Так и случилось. Под тонкой пленкой культуры таилась страшная лава. И катастрофа неминуемо случилась, «катастрофа нас самих». Дом человека держится на его усилии, на его душевном движении. Анонимные, отлаженные без меня механизмы культуры мир не спасают. Механизмы, якобы отлаженные «без меня, не способны на то, чтобы держать бытие» [ПТП 2014: 622]. Мир держится не на них. В какой мере мы живые, в такой мере жив и мир, его бытийный порядок. Убьёшь поэта в себе – рухнет и мир.

Возможный человек

Мы поневоле выходим на тему антропологии, которую М. К. вообще-то не любил. Не употреблял это слово всуе. Но по факту выходил на тему «возможного человека».

Ведь что получается? Человек себя, если решится, вытягивает из реактивной повседневной жизни, жизни суетной и хлопотной, «собирая самого себя, вытягивая свои ноги, руки, голову из спонтанных сцеплений», пытаясь найти своё место. Такое вытягивание означает чистой воды эксперимент, поскольку оно, это движение по поиску своего места – занятие рискованное, поступки в этом направлении носят сугубо экспериментальный характер, и сама жизнь, направленная на то, чтобы «выявить действительное лицо мира или реальности», основанная на экспериментальной вере, «предполагает особое человеческое состояние», которое М. К. называет «мужеством невозможного» [ПТП 2014: 623].

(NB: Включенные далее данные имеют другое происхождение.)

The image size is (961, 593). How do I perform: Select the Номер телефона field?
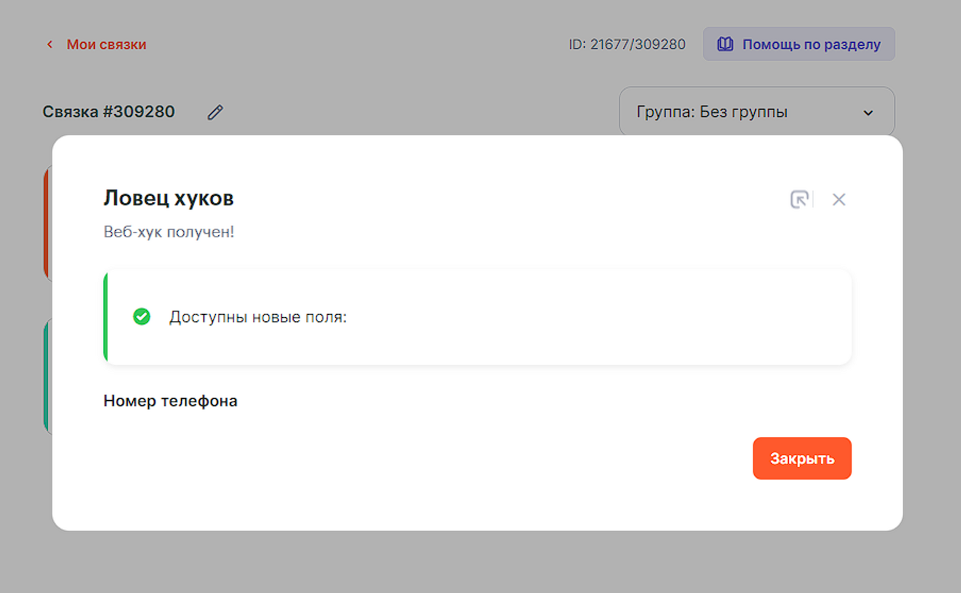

Сама попытка совершения акта чистой веры, акта мысли или акта чистой любви – такое стремление вообще-то означает с точки обыденной привычной жизни действие сумасшедшего. Ведь в реальности, в повседневности, таких состояний не бывает, утверждает М. К. Ну нет чистой любви, как и нет чистой веры в виде готовых, данных объектно, состояний. Как нет и святых. Святыми делают кого-то по решению церкви после ухода человека. Мы начинаем обожествлять ушедших людей. Вспоминаем только хорошее, о плохом помнить не хотим. Но ведь святых не бывает в реальности, на этом свете. Все люди грешные. Даже Христос! Он тоже убоялся. И тоже молился: «да минует Меня чаша сия!» (Мф. 26:39). А в начале Пути он был как все.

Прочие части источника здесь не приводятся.